MSL Director Helps “Reinvent the Grid”

MSL Managing Director David Breecker participated in the Santa Fe Institute’s invitational workshop, “Reinventing the Grid: Designing Resilient, Adaptive and Creative Power Structures” in April. Co-hosted by two visiting researchers on sabbatical at SFI, Seth Blumsack (Pennsylvania State University) and Paul Hines (University of Vermont), along with SFI internal faculty member Cris Moore, the workshop brought together a fascinatingly diverse set of experts from a range of relevant fields to consider the future of our power systems. These included industry and utility representatives, research scientists and engineers, policy and regulatory experts, ecologists, search algorithm designers, statistical physicists, and network theorists among others.

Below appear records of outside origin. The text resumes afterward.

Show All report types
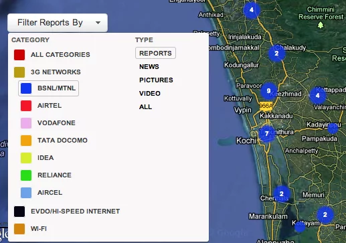This screenshot has height=243, width=346. point(145,106)
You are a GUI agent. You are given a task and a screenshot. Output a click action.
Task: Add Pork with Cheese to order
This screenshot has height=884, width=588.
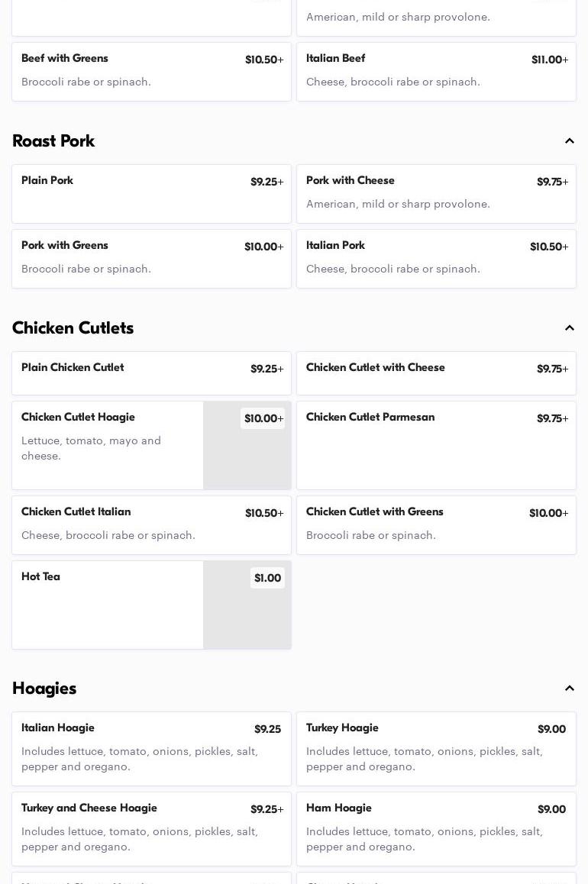coord(436,194)
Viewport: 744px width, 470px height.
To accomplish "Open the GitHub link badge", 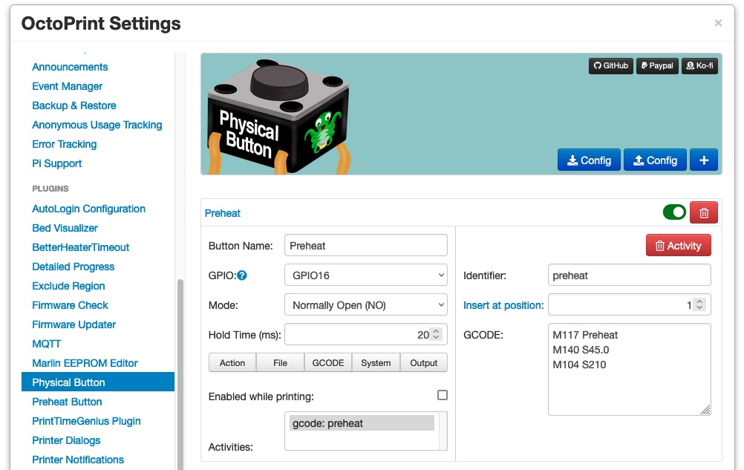I will [x=610, y=66].
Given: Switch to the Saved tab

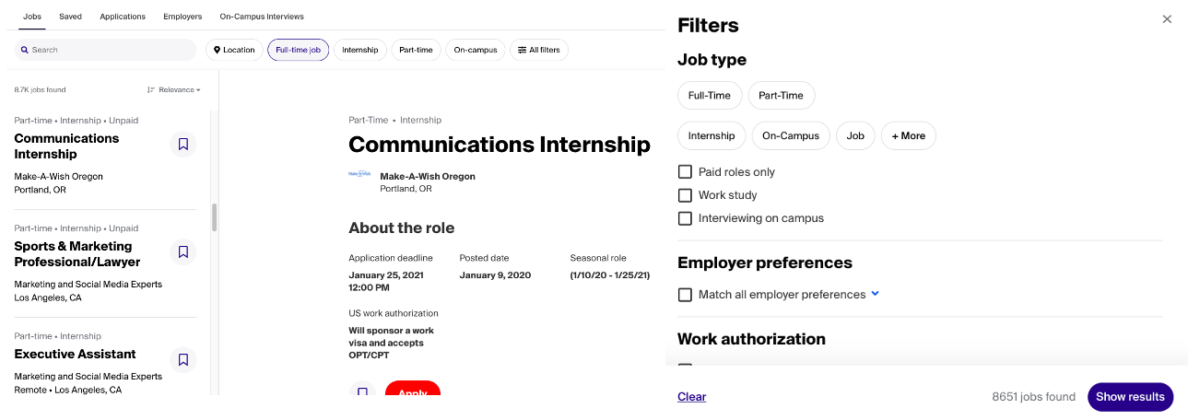Looking at the screenshot, I should (x=70, y=17).
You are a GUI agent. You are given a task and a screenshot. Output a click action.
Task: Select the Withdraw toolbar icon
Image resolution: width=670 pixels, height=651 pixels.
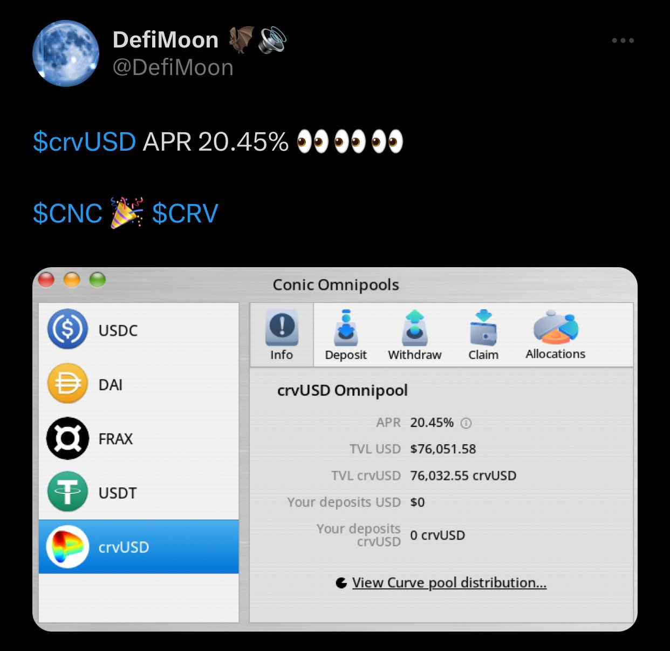tap(414, 327)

As the abstract states, “Electric power grids are complex infrastructures that operate across large swaths of space and time. A power grid’s planning and operation timescales can span up to twelve orders of magnitude: from milliseconds to decades. The largest networks, such as the Eastern US and European Interconnections, synchronize power plants across many thousands of kilometers. And this spatial integration is increasing: in many locations, the locus of control is moving from local electric utilities to regional entities.At the same time, power grids are being subjected to new driving forces – climate change, increased renewable power generation, and decentralizing smart grid infrastructure – that will force fundamental changes in power grid operation and planning. Each of these forces is pushing toward a different design paradigm for the architecture of future power systems, with different degrees of centralized or decentralized decision making. What designs will lead to acceptable levels of reliability, resilience, robustness and efficiency (and what trade-offs do we face)?  What do “reliability” or “resilience” mean for energy systems that are more decentralized than our current architecture? What adaptive capacity will be required to achieve socially acceptable levels of resilience (however defined) and how will we know whether any given system architecture displays sufficient adaptive capacity?  In light of the these questions, can we discover and articulate conditions under which highly connected systems will exhibit more advantageous performance, versus more distributed systems?  To address these questions, this small workshop will gather together experts in electric power and ecological systems, along with local SFI experts. In addition, we will include members of the global “Maker” movement to motivate creative thinking about energy problems. The goal will be to catalyze collaborations and new approaches to address fundamental questions surrounding the next evolution of electricity service.”

The event was a great success, stimulating a number of important and creative conversations around the grid’s evolving architecture, metrics for measuring its resilient and adaptive performance, and barriers to implementation of new technologies, policies, and system designs.